- **TASK DESCRIPTION**: Wherever a line below holds the word "size", copy that line.

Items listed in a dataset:
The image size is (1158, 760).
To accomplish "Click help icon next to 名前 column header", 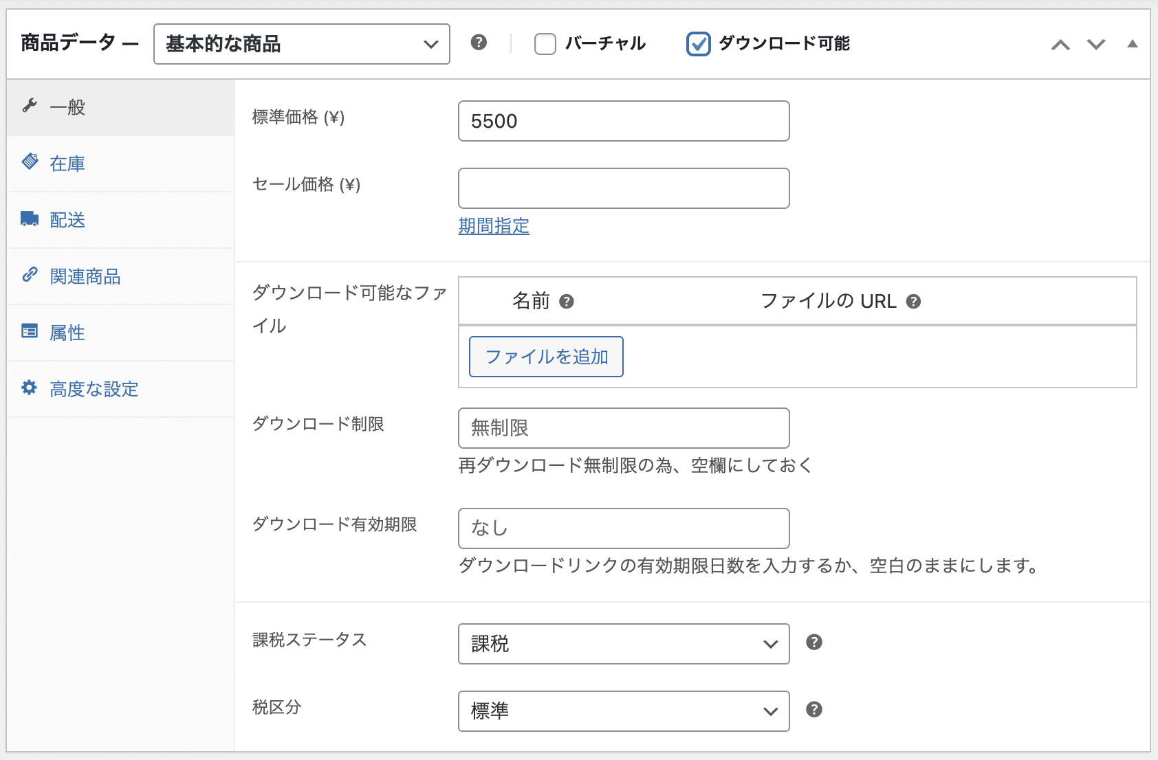I will pyautogui.click(x=567, y=302).
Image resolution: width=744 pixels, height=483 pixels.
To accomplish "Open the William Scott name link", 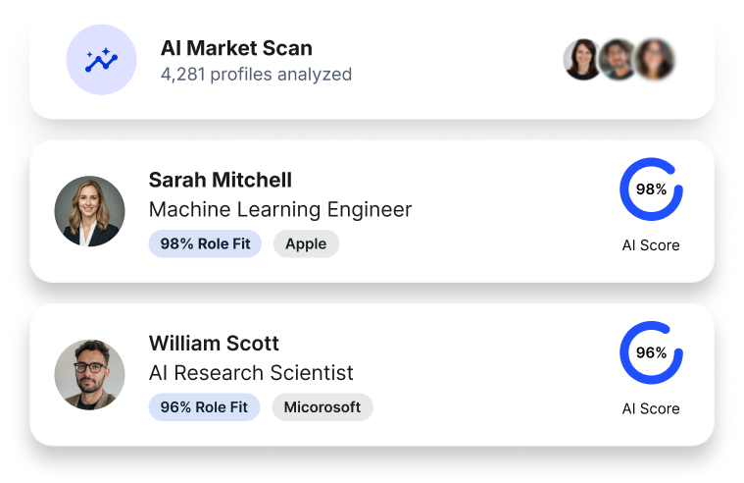I will [x=214, y=344].
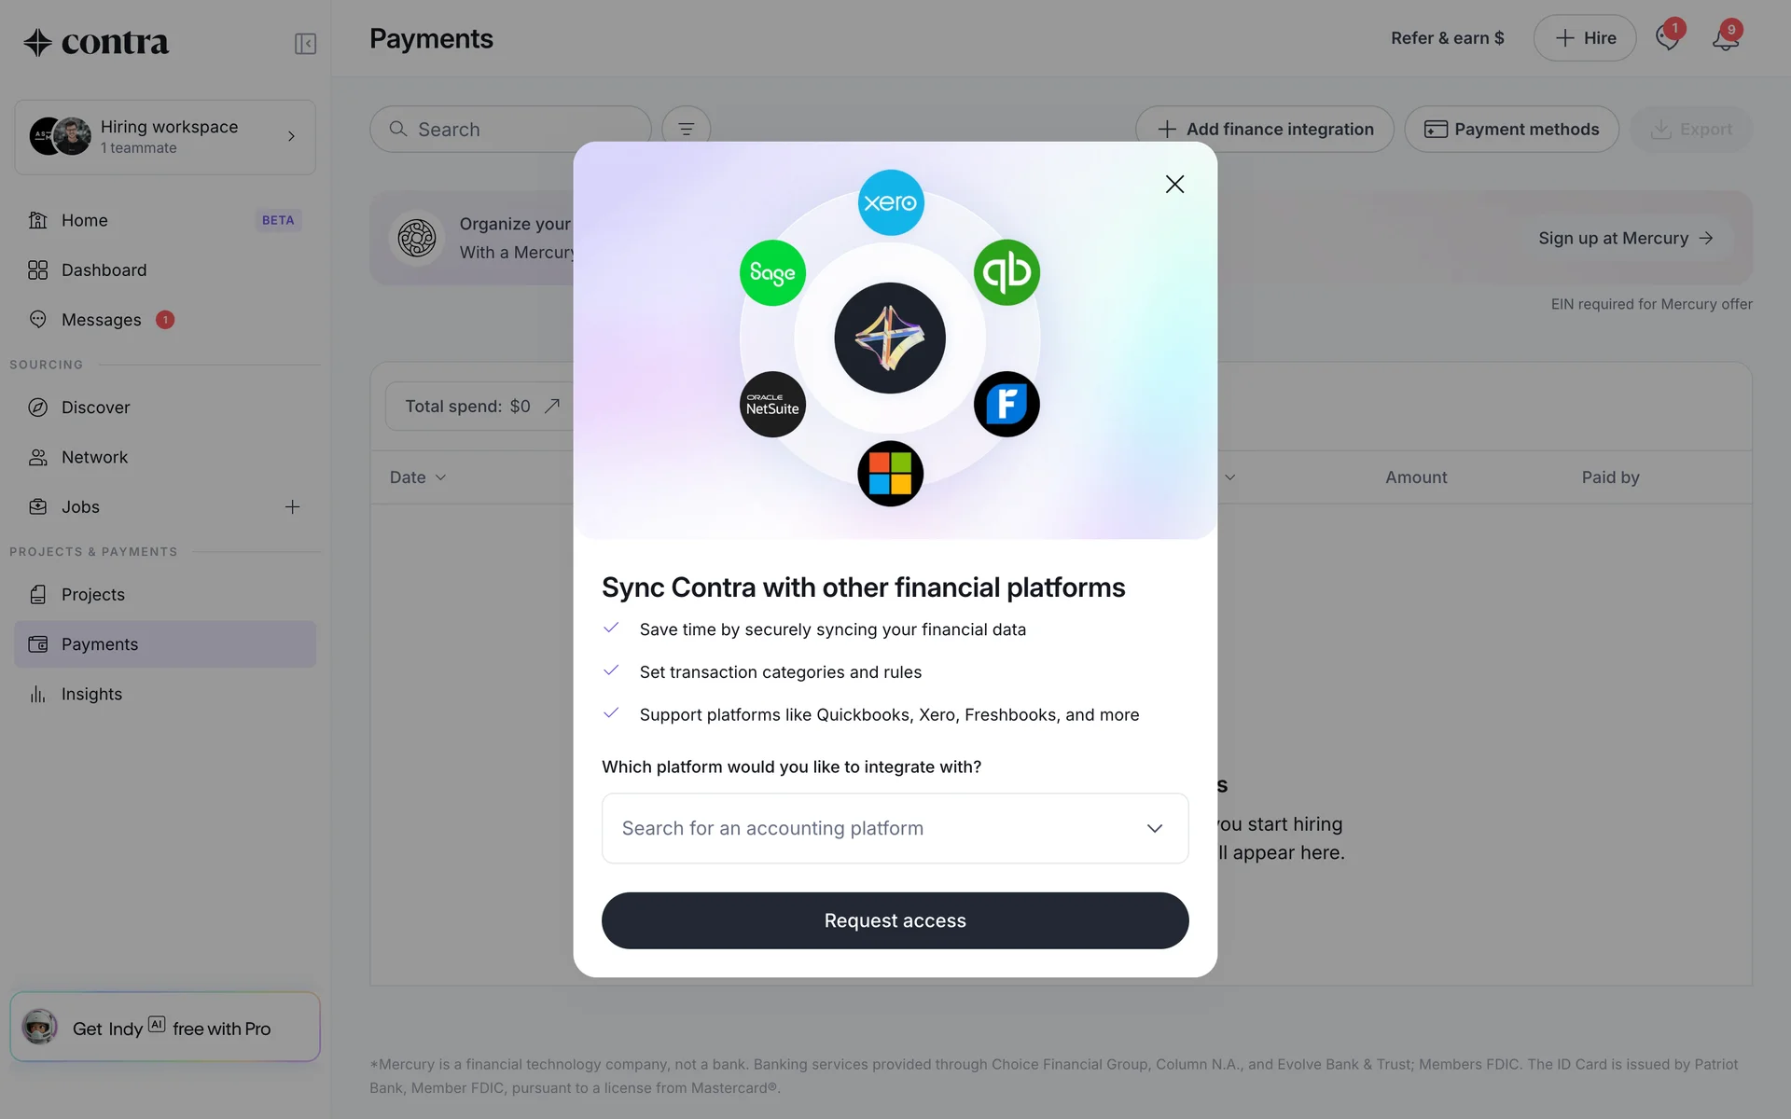
Task: Click the FreshBooks logo icon
Action: (1007, 405)
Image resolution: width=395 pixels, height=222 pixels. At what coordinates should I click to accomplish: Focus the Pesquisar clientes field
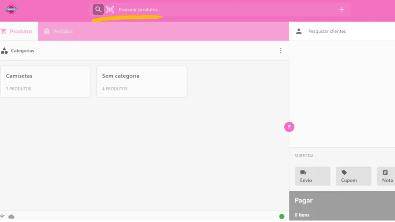point(342,31)
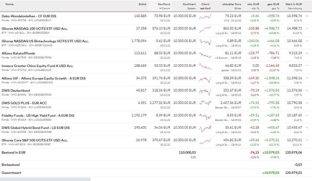
Task: Open the sparkline chart for iShares NASDAQ-100 ETF
Action: 205,30
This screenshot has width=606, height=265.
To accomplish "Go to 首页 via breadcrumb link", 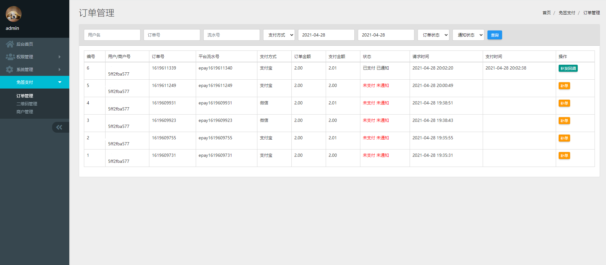I will [x=546, y=13].
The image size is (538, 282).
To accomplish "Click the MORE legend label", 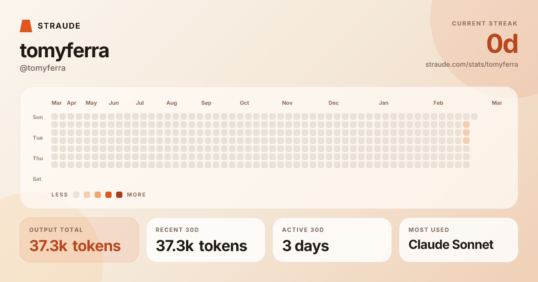I will click(x=136, y=195).
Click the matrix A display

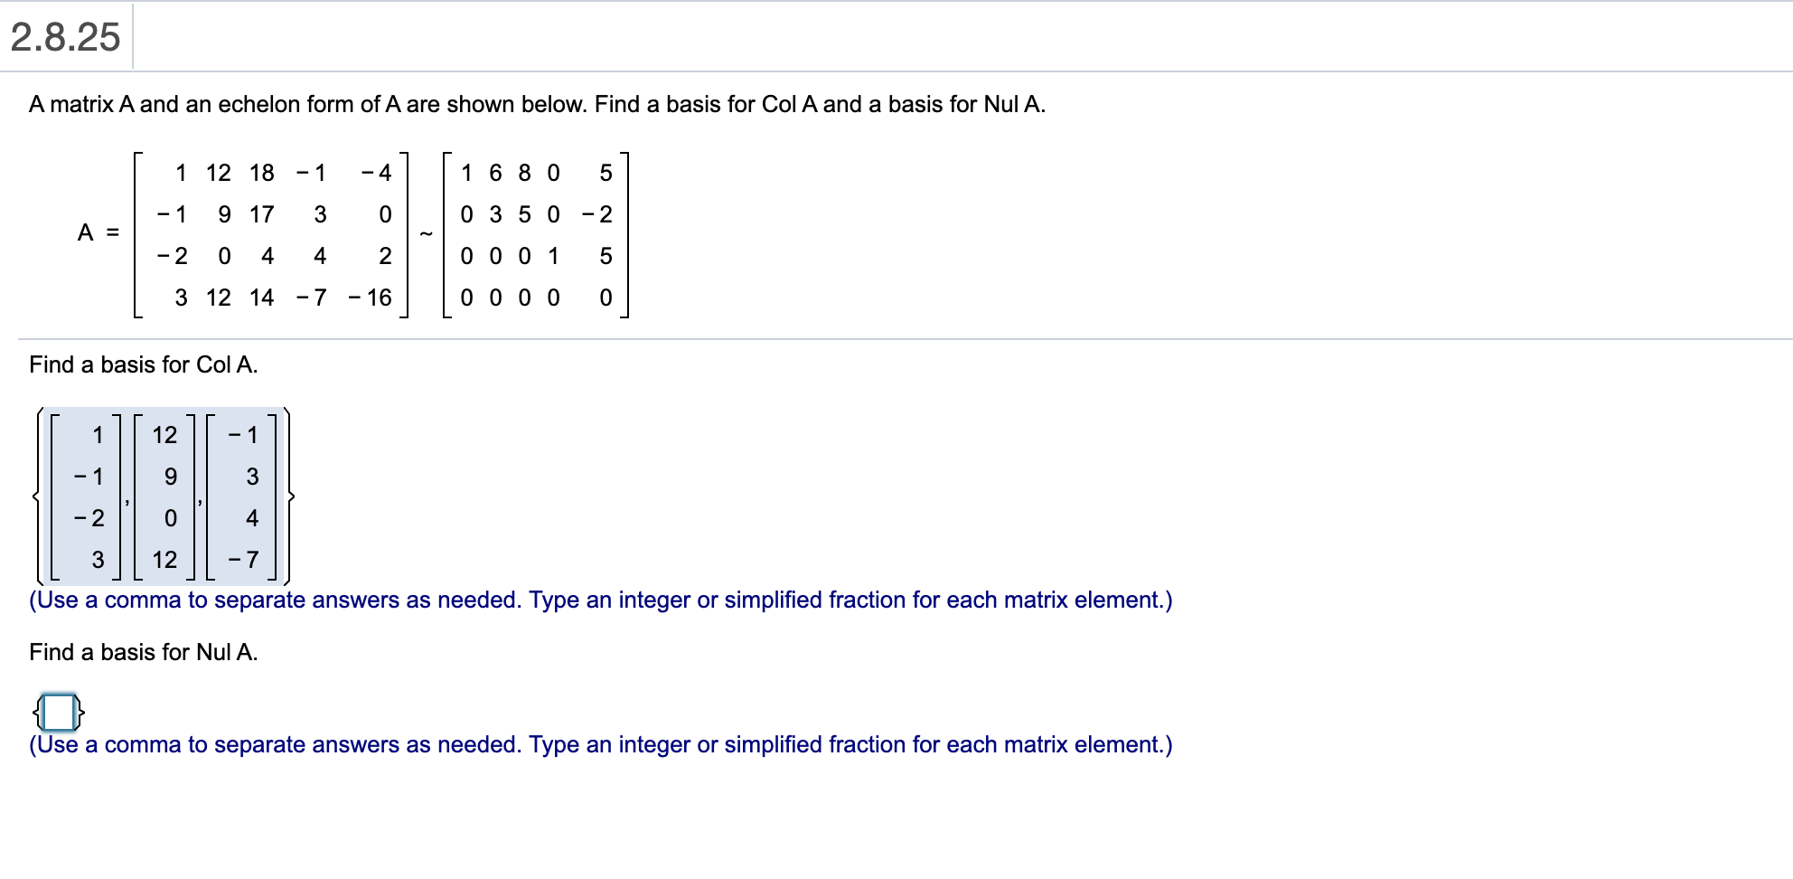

- **SOLUTION**:
The image size is (1158, 760).
The image size is (538, 282).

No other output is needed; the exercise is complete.